— TRECHO DO DOCUMENTO —
++++++++++++++++++++

Em
Busca do Outro
O Buraco de
Tsai Ming-liang

Lee
Kang-sheng em O Buraco de Tsai Ming-liang
O que há de mais forte
em O Buraco (como também no antecessor O Rio) são
suas atmosferas – seja nos momentos de realidade crua, seja no delírio
das passagens musicais, Tsai Ming-Liang arquiteta com perfeição
o peso de suas imagens. Um peso que suga o olhar, que lança o olhar
num estado que mescla ironia e angústia, consciência e hipnotismo...
Os planos estáticos se sucedem com
a fluidez de seqüências de pura ação, os momentos
dos não-eventos são filmados com extrema vivacidade. Nos
tornamos íntimos de seus personagens, seus gestos mais banais e
sua vida mais desinteressante nos são jogados no colo. Mesclando
voyeurismo e consciência crítica, o filme descobre naqueles
personagens suas atitudes e suas manias - tão pequenas e banais
quanto suas vidas... Uma Humanidade dos pequenos instantes, das pequenas
idéias – de uma desdivinização do mundo... Uma desconstrução
do espaço dotada de extrema sensibilidade e carinho para com seus
personagens (marca de Tsai também presente em O Rio).
Aquelas imagens de vida sem-vida saltam da
tela e transformam cada gesto, cada olhar de seus personagens, em significantes
não de uma narrativa, mas de uma atmosfera de solidão e
silêncio. Atmosfera enriquecida pelo absurdo das sequências
musicais que, sem qualquer palavra ou introdução narrativa,
invadem a imagem com suas cores e sua alegria de outdoor... Este contraponto
de luz é o ápice da escuridão – uma espécie
de sintoma inicial para a rastejante epidemia que atinge toda a ilha.

++++++++++++++++++++

Escreva a continuação do texto sobre o filme O Buraco, de Tsai Ming-liang, começando logo após a última frase acima.

— DADOS PARA ANÁLISE —
++++++++++++++++++++

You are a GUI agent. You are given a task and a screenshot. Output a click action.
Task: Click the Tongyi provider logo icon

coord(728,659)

++++++++++++++++++++

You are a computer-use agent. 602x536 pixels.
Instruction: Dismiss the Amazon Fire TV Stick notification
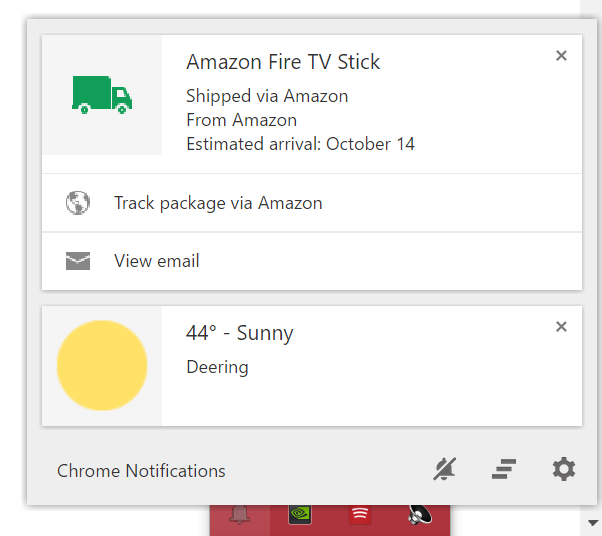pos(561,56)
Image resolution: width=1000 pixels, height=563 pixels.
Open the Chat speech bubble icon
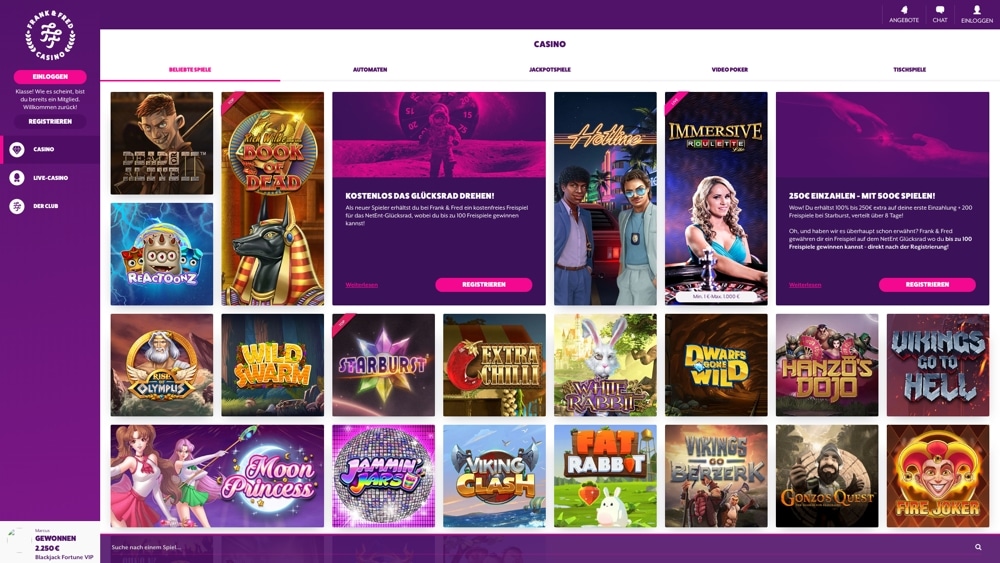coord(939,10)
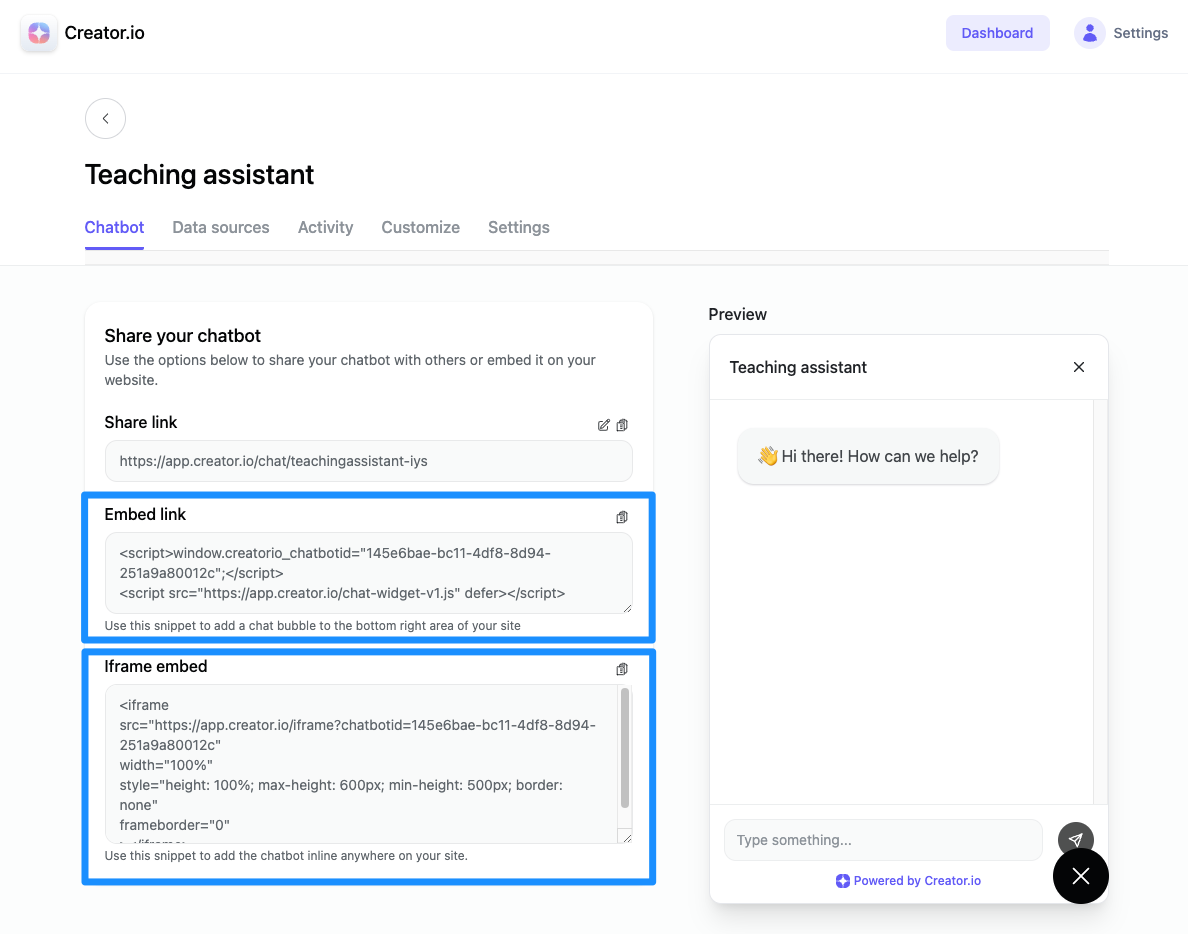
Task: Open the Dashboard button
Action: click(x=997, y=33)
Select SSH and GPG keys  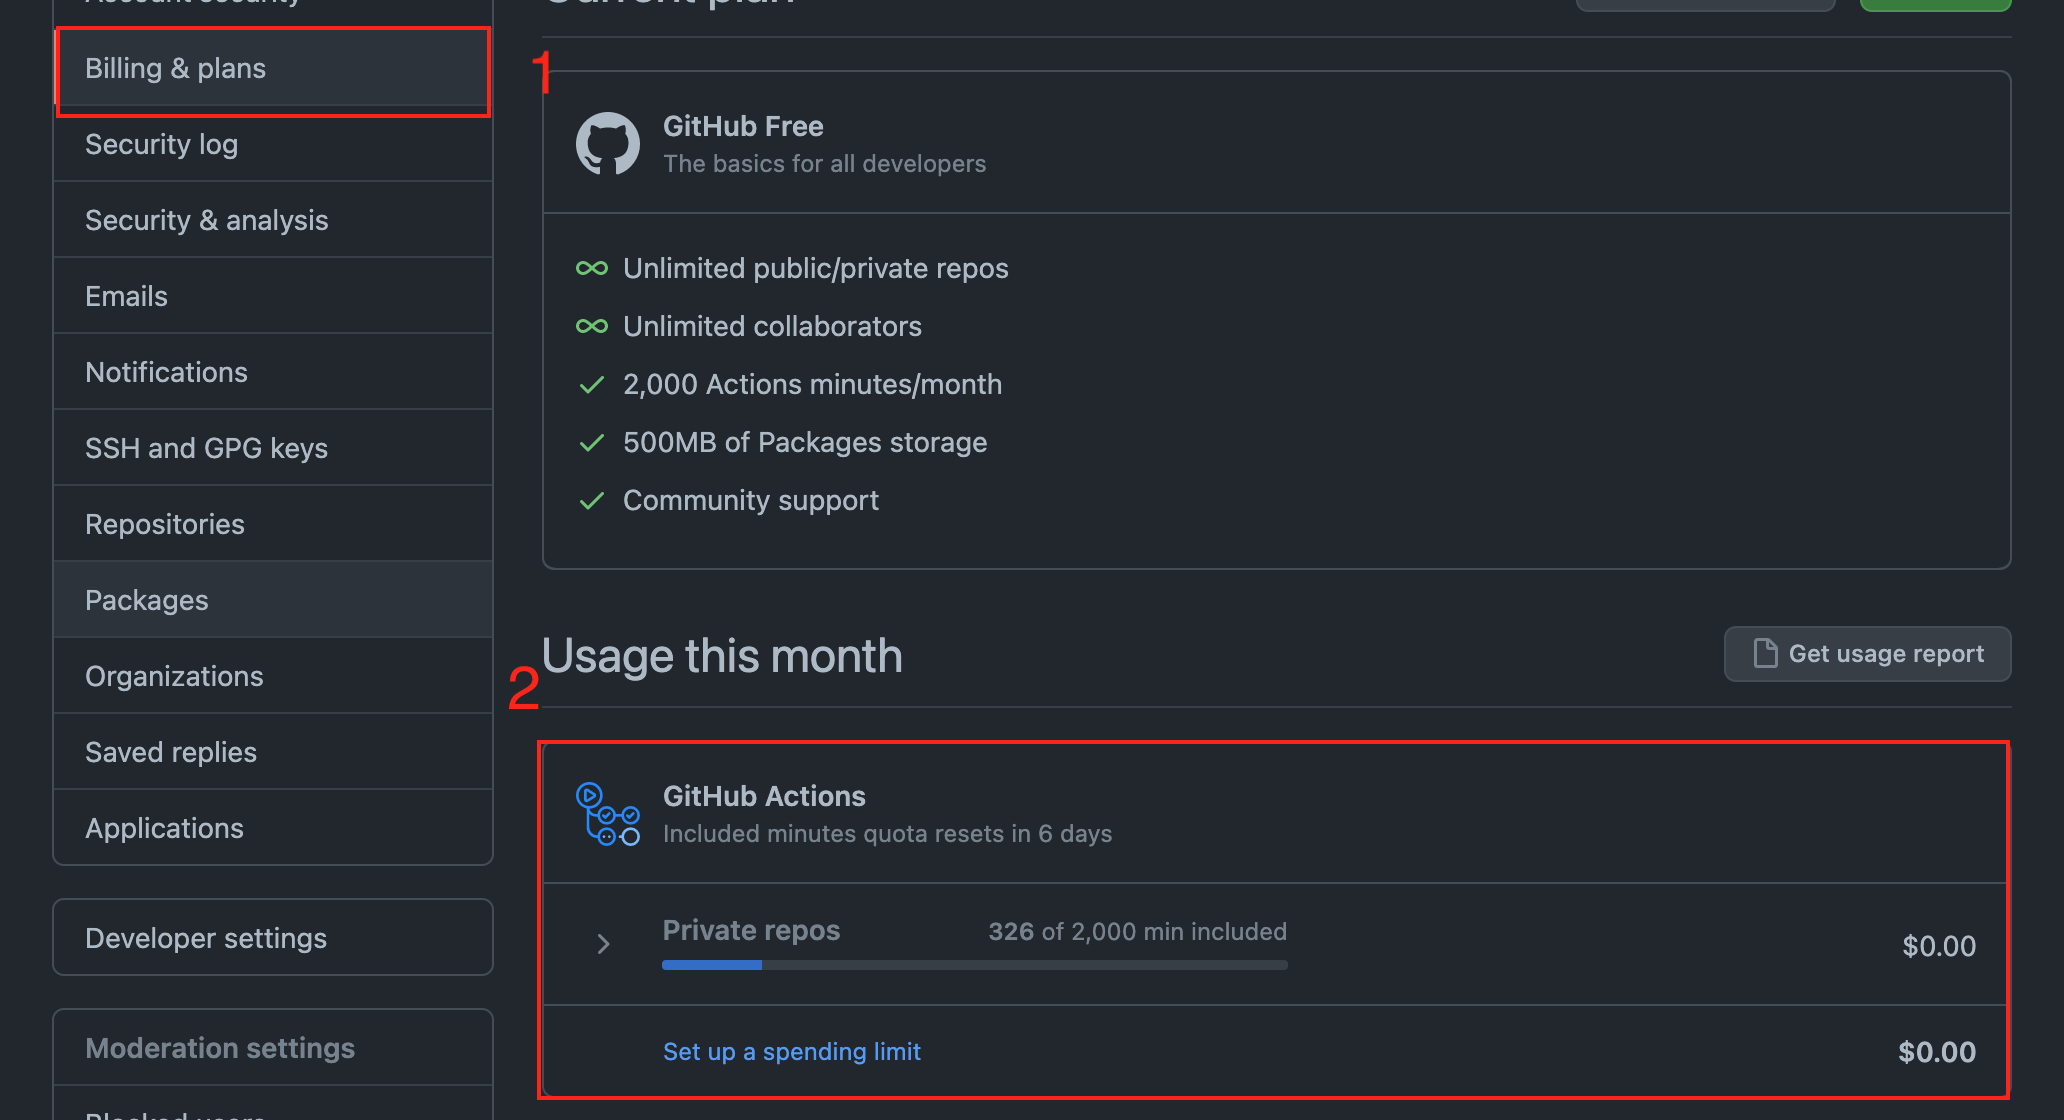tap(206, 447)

++++++++++++++++++++

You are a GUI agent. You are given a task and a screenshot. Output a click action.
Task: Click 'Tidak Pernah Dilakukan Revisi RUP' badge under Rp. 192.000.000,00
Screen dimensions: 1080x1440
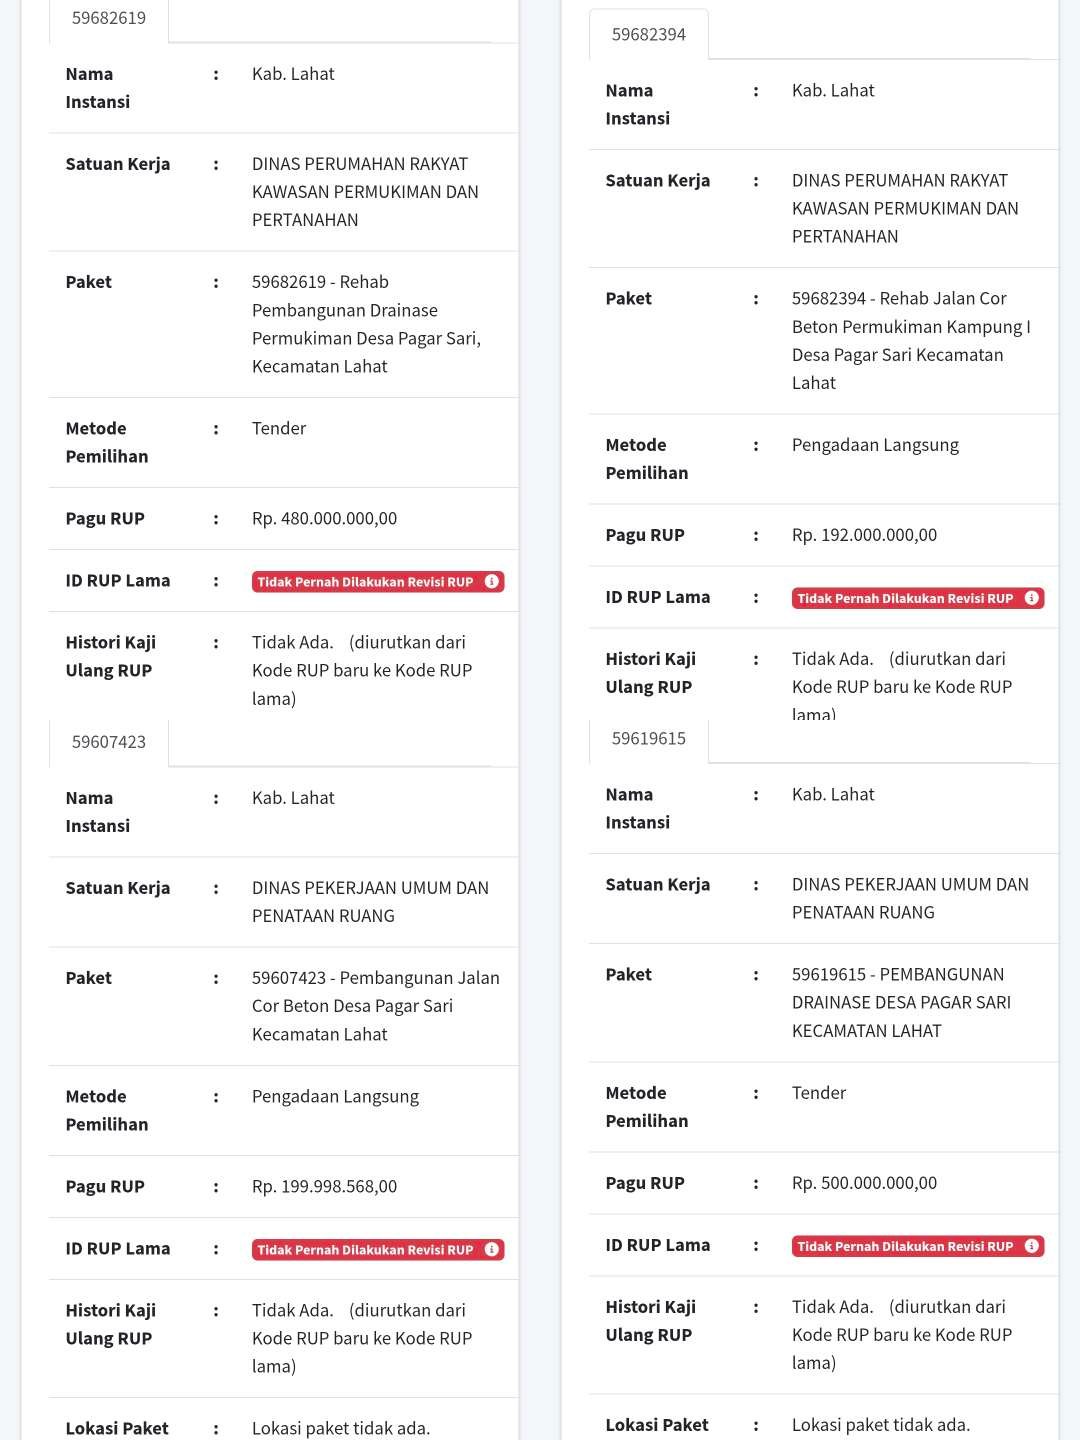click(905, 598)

++++++++++++++++++++

— RESPOSTA DA TAREFA —
Uma praga da solidão, onde pessoas agem como baratas na escuridão
– fugindo a todo e qualquer sinal de vida... Ao transformar os gestos
solitários de seus personagens em indícios dessa praga,
quando o individualismo está apenas em diferença de grau
em relação à doença rastejante – Tsai consegue
fazer uma das mais interessantes críticas ao atual estado de coisas:
dessa mundialização esmagadora que nos tira o precioso tempo
de olhar e conhecer o Outro. Por isso o título de Em busca do
Outro, por isso o buraco...
Um buraco filho do acaso com a imperícia
de um encanador – um buraco por onde quase pode passar um corpo humano...
Assim se inicia a ligação entre o jovem e sua vizinha de
baixo. Por essa absurda cratera, os dois enclausurados indivíduos
irão se sentir – seja o cheiro, sejam os sons, seja o vômito
do jovem sobre a sala da mulher... Uma passagem por onde água e
luz escapam...Água e luz. Os dois vizinhos estão condenados:
terão de se perceber diariamente, terão de se saber... Impedidos
da cômoda ignorância de antes – condenados pela praga que
assola toda a cidade – os dois serão obrigados a trocar olhares...
A presença da água, do vazamento (reincidente de O Rio)
como uma espécie de evento incontrolável, é uma bela
imagem para essa estranha condenação... Por mais que se
queira, por mais que se tente ser só, o Outro está ali:
cheirando, olhando, tocando, ocupando espaço. Essa esperançosa
impossibilidade de estarmos sós, essa feliz notícia de que
às vezes é impossível não se importar com
o Outro... Essa é a grande poesia encontrada em O Buraco.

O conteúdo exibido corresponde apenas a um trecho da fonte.